Anaporka Adazabra

Name:

Anaporka Adazabra

Name of Business:

Farmio

Email:

There is a particular kind of problem that Anaporka Adazabra has built her company around: the gap between what a smallholder farmer produces and what they are able to capture from it. Not just in income, though that too, but in visibility, in negotiating power, in the simple ability to participate in a market on anything close to equal terms. Farmio’s answer to that problem is neither purely technological nor purely social. It is both at once, and that combination is what makes it interesting.

Anaporka came to the 2024 WAYA competition as 1st Runner Up in the Female Ag-Tech Innovator category. Within a year, Farmio had grown in ways that validated both the recognition and the model behind it.

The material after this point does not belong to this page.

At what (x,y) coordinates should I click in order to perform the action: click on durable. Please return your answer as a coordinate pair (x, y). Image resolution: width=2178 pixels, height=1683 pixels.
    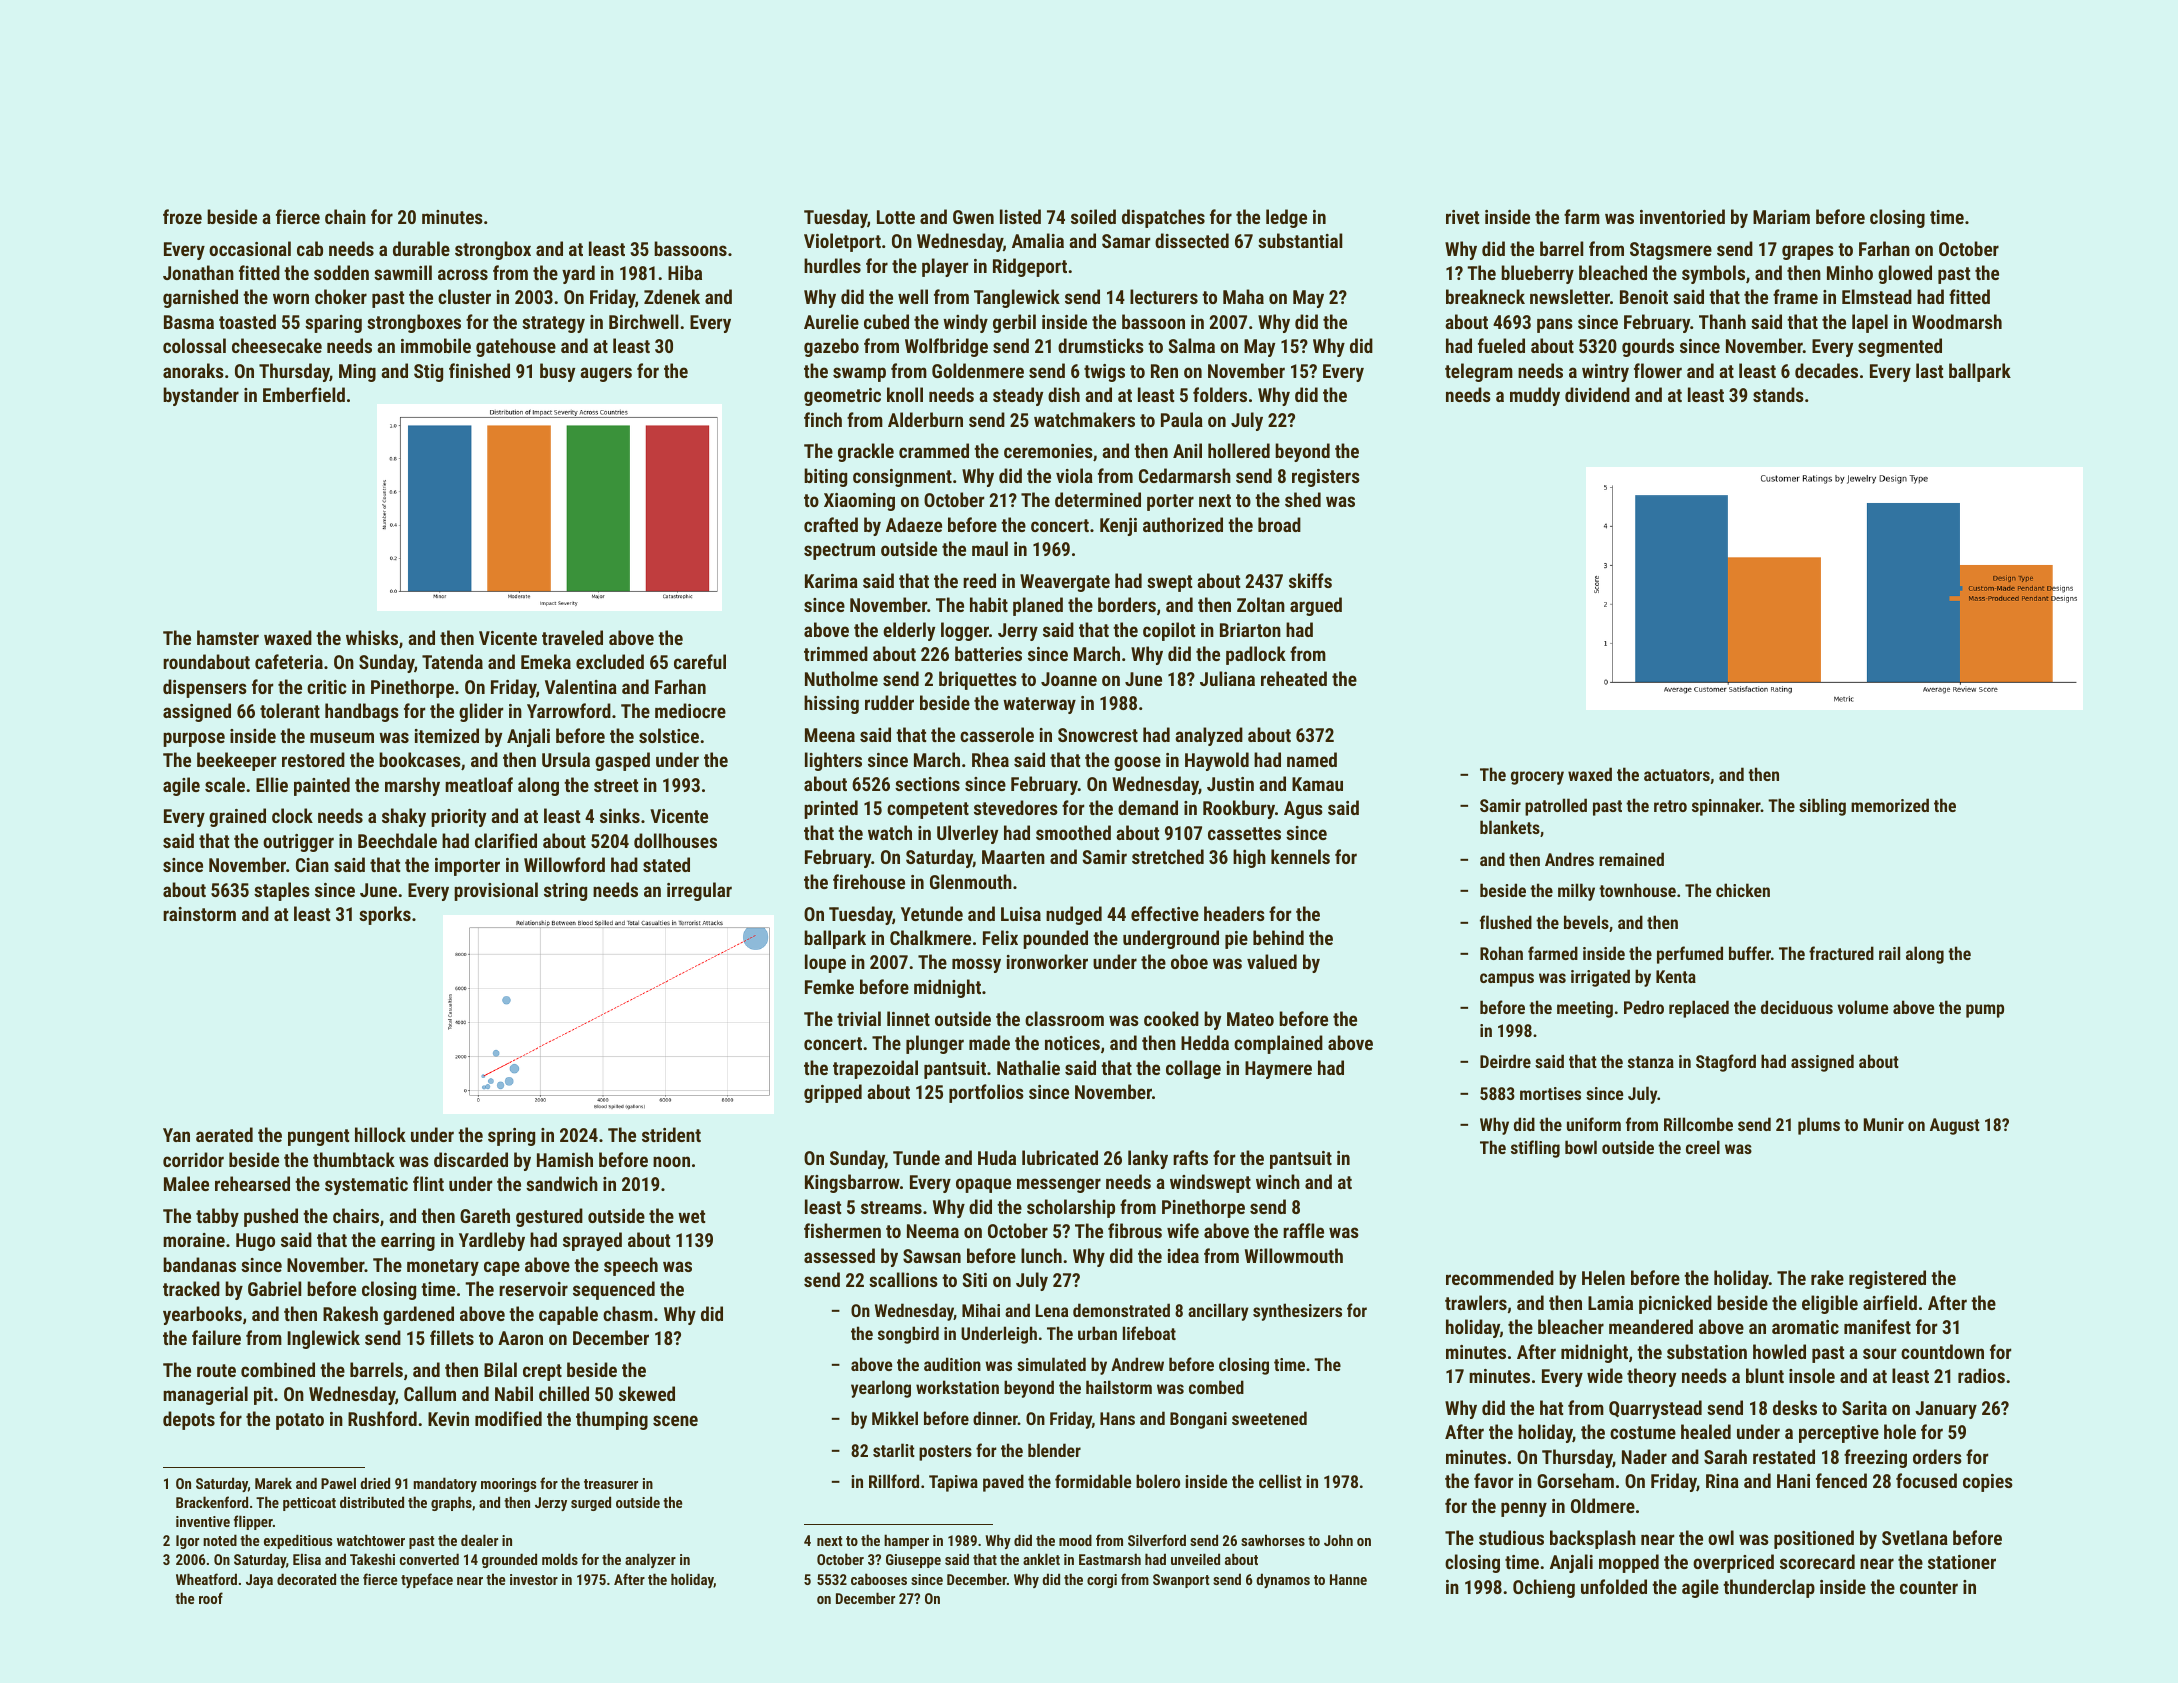
    Looking at the image, I should click on (421, 248).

The money went where the gap was

When the prize funds arrived, Anaporka did not spend them on visibility or branding. She spent them on infrastructure for people without smartphones. Thirty-five percent funded the backend of a USSD platform, accessible via basic feature phone, no internet required, that lets farmers place service requests, get agronomic advice, and track deliveries through simple code-based interactions. Another thirty percent went into recruiting and training 20 youth agents to handle onboarding and data collection in the field. This is the less glamorous work of agritech: the human and technical layer that makes digital tools real in rural communities rather than just real on a pitch deck.

By the one-year mark, Farmio’s active digital user base had more than doubled to over 9,300. New greenhouse installations were running in the Upper West and Eastern Regions. A rural aggregation hub had opened in the Volta Region. A compact greenhouse kit for peri-urban youth had launched. And Farmio had made its first cross-border move, beginning to export cassava and yams into Nigeria.

Giving farmers a financial identity

One of the year’s most consequential developments was quiet by design. Farmio built a credit scoring system into its SuperApp that generates individualized credit profiles from farmer transaction history, engagement levels, and productivity data, not from bank statements or collateral that most smallholder farmers do not have. The result is a pay-as-you-grow financing model for inputs: accessible, predictable, and one that builds something farmers can use again. It is a small intervention with significant structural implications for who gets to grow.

Alongside this, Farmio introduced automated greenhouse systems with real-time nutrient tracking and climate control, vertical hydroponic towers for urban rooftops and schools, and a beta AI-driven market forecasting tool. These are not separate product lines, they are different entry points into the same vision of a more legible, more equitable value chain.

The buy-back scheme that closed the loop

The part of Farmio’s work that perhaps best captures Anaporka’s instinct for systemic thinking is what happened with rural women in the year after the award. Farmio trained women in the processing and packaging of cassava, chili, and tomatoes into shelf-stable, market-ready products. Then, and this is the part that matters, it created a buy-back programme, purchasing the processed goods that met quality standards and channelling them through its distribution network. Training without a market is a gesture. Training with a guaranteed offtake is a business model.

Within the year, over 120 women had been trained across three rural districts. Sixty percent reported an increase in monthly income from processed sales. Farmio’s own team grew to 34 staff, with 13 women employed, several of whom were promoted into supervisory roles over the period. New hires went into quality control, sales, digital engagement, and logistics.

Recognition finding recognition

The year also brought a cascade of external validation that had real consequences for Farmio’s trajectory. Anaporka was named among the five African winners of the Bayer Foundation Women Empowerment Award, selected from over 1,700 applicants globally, and received the KPMG Africa Best Female Founder Award. A $25,000 grant from the Bayer Foundation followed, directed at enhancing Farmio’s smart agriculture tools. These awards did not just add lines to a CV; they changed how investors saw the company.

Financially, Farmio closed FY2024 with revenue up 37% year-on-year at $580,000, generated $210,000 in Q1 2025 alone, and reached $570,000 by mid-year, a pace that pointed well beyond its earlier projections. Equity investor conversations were progressing in parallel, with Farmio working toward a $1.5 million raise.

A founder reaching outward

Anaporka’s own leadership in the year ran parallel to the company’s expansion. She enrolled in the GCIC SURGE programme, Ghana’s leading climate innovation incubator, sharpening her approach to fundraising, impact measurement, and climate-smart agriculture. She spoke at the Ghana Agritech Women’s Roundtable. She launched a peer mentorship circle inside Farmio, pairing junior female staff with senior women leaders. She continued mentoring young women through Northern Girls In Tech, an organization building digital skills for women in Northern Ghana. The WAYA recognition, she has said, reinforced something personal: the confidence to lead with both strategy and care, and to be intentional about bringing other women along.

What Farmio represents, a year out from its WAYA recognition, is a particular kind of agritech ambition: not scaling for its own sake, but scaling because the problems it is solving are large enough to demand it.